2010年の大阪に始まる風営法を理由とした大規模なクラブ摘発。2012年にLet’s Dance署名推進委員会による16万筆を集めた署名運動が始まり、そしてロビイングの中で70名超の超党派のダンス文化推進議員連盟が生まれ、クラブとクラブカルチャーを守る会(CCC)といった団体が設立され、2015年6月17日にクラブなどの「ダンスと飲食をさせる営業」の規制を撤廃する改正風俗営業法が成立しました。

この改正風営法が2016年6月23日に施行され、「客を踊らせてはいけない」時代がついに終了しました。客に飲食とダンスをさせる営業を行うクラブは風俗営業から除外され、今後は店内の明るさが照度10ルクスを超えていることを条件に、新設された「特定遊興飲食店営業」の許可を取得すれば終夜営業可能となり、朝まで合法的に音楽をかけ、客を踊らせることができるようになります。なお、深夜までであれば通常の飲食店営業で「ダンスと飲食をさせる営業」を行うことが可能。

一見素晴らしい改正に見えますが、残念ながらそうは言えません。まず、新たに導入された「遊興」という考え方がダンスどころではなく極めて広範囲に及び、しかも抽象的であることから恣意的に運用される可能性が非常に高いこと。警察庁の辻生活安全局長が昨年の風営法改正を巡る国会質疑の中で「警察庁の想定する『遊興』」について行った回答は以下の通り。

「遊興」という擁護は一般には「遊び興じる」という意味で、法律上では現行法でも既に使用しています。風営法の規制の対象となる「遊興」は「営業者の積極的な働きかけにより客に遊び興じさせる行為」と解釈しています。具体的には音楽を流して不特定の客にダンスをさせる行為、不特定の客にダンス、ショー、演芸等を見せる行為、歌、バンドの生演奏を不特定の客に聞かせる行為、のど自慢大会等の不特定の客が参加する遊戯、ゲーム、競技等を主催する行為がこれに該当するとして警察庁のサイトでも公表している。

つまり、深夜以降に「客を踊らせること」は確実に「遊興」に含まれると明言されている他、ショーや演芸、音楽ライブによって客に遊び興じさせたり、聴衆参加ののど自慢大会やゲーム、競技などを主催することも全て「遊興」に引っかかるのです。

ではなぜ「遊興」に引っかかることがそんなに大事になるのでしょうか。それは現行法では「深夜遊興の禁止」の規定に違反しても刑事罰は受けなかったのですが、改正風営法では営業停止に加えて2年以下の懲役、200万円以下の罰金という思い刑事罰が課されるようになります。

そして、これに絡む大きな問題は地域規制。各都道府県のどのエリアを「特定遊興飲食店」の営業ができる地域にするかは地方自治体による条例に委ねられたのですが、基本的には1平方キロメートルに300軒以上の店が集まる繁華街と、深夜に居住する人が少ない港湾地域・倉庫街などとされており、これは多くの場合風俗営業をできる地域と被っています。

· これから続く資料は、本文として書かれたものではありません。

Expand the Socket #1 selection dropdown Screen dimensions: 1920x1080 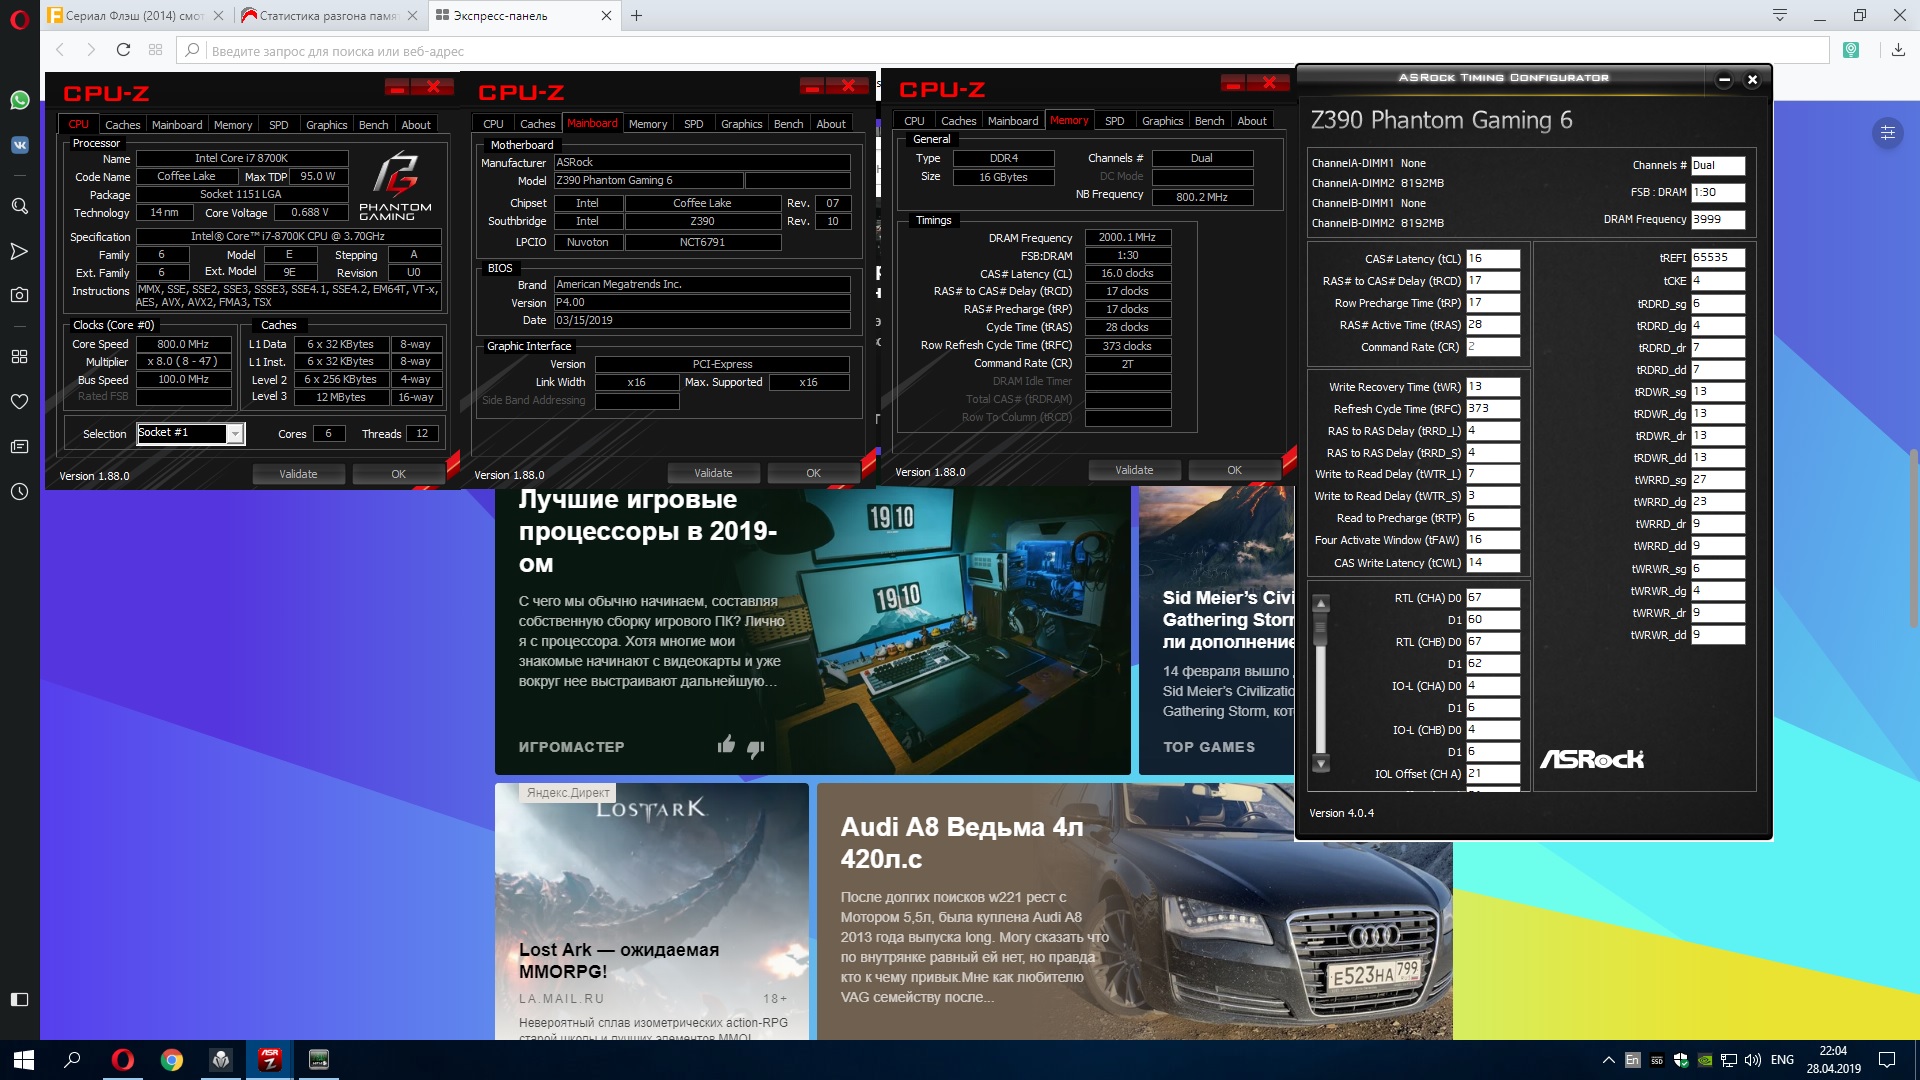234,433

現時点で44の都道府県で営業地域を条例で定めており、先月末までに特定遊興飲食店営業許可の申請は14都府県で70件だったということ。これは少なからず営業地域から外れた場所に存在していた既存のクラブなどが特定遊興飲食店営業の許可申請をできなかったということを示しています。

これまで地域コミュニティと対話し、問題を解決しながらシーンの支持を得て続けられてきたクラブは日本各地に少なからず存在しており、それらが各都市のシーンを支えてきました。

しかし改正風営法によって営業地域外であるとされれば、朝まで客を踊らせるクラブとしての営業許可を取得することができず、法的に担保された営業を行うことができません。しかも、これからは刑罰は営業停止だけでなく「2年以下の懲役、200万円以下の罰金」となり、リスクが改正前よりも大幅に増大しています。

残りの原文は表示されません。